Prompt
Verbatim output required. Print the data in full.
(Information given begins)
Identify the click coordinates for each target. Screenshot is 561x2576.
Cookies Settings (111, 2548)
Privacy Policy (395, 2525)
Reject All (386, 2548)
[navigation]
(Information given ends)
Expected answer
Identify the click coordinates for each target. Screenshot is 561x2576.
Cookies Settings (111, 2548)
Privacy Policy (395, 2525)
Reject All (386, 2548)
[navigation]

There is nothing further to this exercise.